Witness for Justice: The sacredness of rest

Rest is not optional. Resting one’s whole self is an elective. Closing your eyes and being still is not an elusive privilege. “Rest is as natural as breathing and waking up.” (Hersey, page 82)

  Rest does not always come easy for those who are living in fear, filled with anxieties, and worried about daily bread, steady paychecks, and sufficient housing. Realities persist that oftentimes keep our central nervous systems working well beyond healthy levels.

  I am a minister and educator doing justice work to dismantle prescribed notions that some people are superior and others (notably those who do not look, act, worship, or behave the same) are less than and/or inferior. This work has been a deep passion of mine for thirty- plus years-and it is exhausting. Sharing best practices with diverse communities and encouraging them to develop policies and behaviors to do no harm oftentimes feels futile. What will it take to implement and maintain practices of equity and full inclusion for all God’s people in the 21st century?

  When I no longer had the energy or spiritual strength to pursue the answers to this question, I was able to remove myself from the world of work and take a sabbatical rest with the blessing of my employer.

  I was free to unwind from “grind culture.” I restricted my own technology use. I chose not to ingest messages and voyeuristic images of the ongoing violent offenses perpetuated against my siblings domestically or globally.

  Turning off gadgets, stepping away from daily routines, and disengaging from political rhetoric is not an absence of caring for people. Self-care is sacred and necessary.

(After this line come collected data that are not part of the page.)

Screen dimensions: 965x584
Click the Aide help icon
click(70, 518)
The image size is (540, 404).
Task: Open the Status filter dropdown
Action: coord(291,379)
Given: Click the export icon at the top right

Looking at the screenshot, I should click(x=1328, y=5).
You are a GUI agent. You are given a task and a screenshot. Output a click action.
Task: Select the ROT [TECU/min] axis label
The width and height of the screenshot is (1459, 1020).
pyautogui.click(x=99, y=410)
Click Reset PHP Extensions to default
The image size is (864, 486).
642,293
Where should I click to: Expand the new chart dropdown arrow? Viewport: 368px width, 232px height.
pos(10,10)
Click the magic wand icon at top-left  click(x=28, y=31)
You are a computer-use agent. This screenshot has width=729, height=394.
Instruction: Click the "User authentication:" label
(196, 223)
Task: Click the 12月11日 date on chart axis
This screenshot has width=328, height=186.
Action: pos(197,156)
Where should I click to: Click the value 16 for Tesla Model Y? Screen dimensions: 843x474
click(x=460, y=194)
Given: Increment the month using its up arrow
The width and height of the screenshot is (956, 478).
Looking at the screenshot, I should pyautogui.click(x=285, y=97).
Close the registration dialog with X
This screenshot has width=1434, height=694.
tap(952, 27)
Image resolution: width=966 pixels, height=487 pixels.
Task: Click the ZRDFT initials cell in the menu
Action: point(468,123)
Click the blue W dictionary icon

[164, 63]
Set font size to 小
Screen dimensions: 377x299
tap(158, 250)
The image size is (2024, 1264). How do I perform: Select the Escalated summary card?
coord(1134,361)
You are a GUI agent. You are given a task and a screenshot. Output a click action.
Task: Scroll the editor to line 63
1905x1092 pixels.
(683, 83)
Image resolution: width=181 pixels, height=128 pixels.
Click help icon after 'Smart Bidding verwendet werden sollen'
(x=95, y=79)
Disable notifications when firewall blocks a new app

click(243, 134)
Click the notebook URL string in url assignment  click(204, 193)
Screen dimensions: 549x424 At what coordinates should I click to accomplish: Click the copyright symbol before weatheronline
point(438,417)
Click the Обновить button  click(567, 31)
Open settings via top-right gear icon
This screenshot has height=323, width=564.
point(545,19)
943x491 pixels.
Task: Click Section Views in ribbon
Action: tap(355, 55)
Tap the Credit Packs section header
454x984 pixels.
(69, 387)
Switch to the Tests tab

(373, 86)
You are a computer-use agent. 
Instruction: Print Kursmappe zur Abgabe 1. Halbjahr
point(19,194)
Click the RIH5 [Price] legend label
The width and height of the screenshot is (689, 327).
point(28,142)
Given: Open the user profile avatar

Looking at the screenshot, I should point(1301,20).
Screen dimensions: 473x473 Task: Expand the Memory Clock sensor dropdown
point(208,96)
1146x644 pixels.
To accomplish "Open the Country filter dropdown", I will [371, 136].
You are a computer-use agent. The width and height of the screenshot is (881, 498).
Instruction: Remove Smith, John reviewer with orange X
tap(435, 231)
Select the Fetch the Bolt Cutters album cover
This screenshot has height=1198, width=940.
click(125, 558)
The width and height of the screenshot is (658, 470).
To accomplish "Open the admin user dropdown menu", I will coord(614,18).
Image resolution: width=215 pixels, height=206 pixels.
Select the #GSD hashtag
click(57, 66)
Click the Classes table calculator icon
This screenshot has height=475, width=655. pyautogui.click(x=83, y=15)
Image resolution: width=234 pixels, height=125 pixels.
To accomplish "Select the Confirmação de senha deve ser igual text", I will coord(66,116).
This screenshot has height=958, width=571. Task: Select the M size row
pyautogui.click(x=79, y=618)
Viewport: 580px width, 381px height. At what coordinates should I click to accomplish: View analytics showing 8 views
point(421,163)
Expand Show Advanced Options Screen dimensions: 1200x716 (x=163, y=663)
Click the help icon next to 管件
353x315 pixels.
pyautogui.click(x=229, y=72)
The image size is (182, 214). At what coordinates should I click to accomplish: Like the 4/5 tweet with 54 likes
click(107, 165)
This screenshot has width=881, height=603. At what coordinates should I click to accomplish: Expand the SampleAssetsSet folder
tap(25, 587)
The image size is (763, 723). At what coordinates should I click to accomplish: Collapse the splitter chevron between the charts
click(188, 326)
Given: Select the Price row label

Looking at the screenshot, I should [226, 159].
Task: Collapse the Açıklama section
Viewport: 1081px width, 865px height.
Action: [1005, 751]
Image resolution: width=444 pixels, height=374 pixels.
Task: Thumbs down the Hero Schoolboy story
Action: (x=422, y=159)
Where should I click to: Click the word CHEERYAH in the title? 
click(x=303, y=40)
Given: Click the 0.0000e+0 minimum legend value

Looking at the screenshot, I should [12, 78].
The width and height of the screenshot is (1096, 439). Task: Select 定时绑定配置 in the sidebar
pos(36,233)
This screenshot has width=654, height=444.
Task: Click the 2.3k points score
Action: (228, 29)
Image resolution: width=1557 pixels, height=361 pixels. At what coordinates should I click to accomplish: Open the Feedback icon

   Dr. Chanequa Walker Barnes gave me new practices for self-care from her book, Sacred Self-Care. Takeaways were:

  1. I am a divine creation,
  2. Being created in the image and likeness of the Creator is God’s gift to us,
  3. I was reminded that I am beautifully and wonderfully created by God.

  Rest is especially sacred for Black bodies globally. Too many economic and power structures are built to overwork Black bodies in particular and working class, poor, and oppressed bodies generally. Tricia Hersey, founder of The Nap Ministry and author of Rest is Resistance: A Manifesto, writes, “In a society built on a slaveholding economy in which every person’s worth is determined by their productivity, prioritizing wellness is a subversive act.” Hersey’s book strives to “disrupt and push back against capitalism and white supremacy by connecting to the liberating power of rest, daydreaming, and naps as a During my sabbatical, the impulse to be still and listen to my spirit outweighed habits of being busy, doing something, and working toward productivity. I made space for nothing but deep and uninterrupted rest, naps, walks, and daydreaming on my deck while sunshine bathed my body in warm fall temperatures. I was on a journey of daily practices to honor my body as sacred. “Rest is a meticulous love practice.”

  As my sabbatical journey moved toward completion, my inward transformation remained, with a holistic awareness of how to show up as sacred and rested. I am sauntering into spaces. As I enter, I am not in a hurry. My mood is relaxed, and I resist the powers and principalities of a hyper-capitalist system.

  May rest be your subversive act of self-care. May you nap regularly and often. And see your whole self as sacred because God’s gift to us is rest.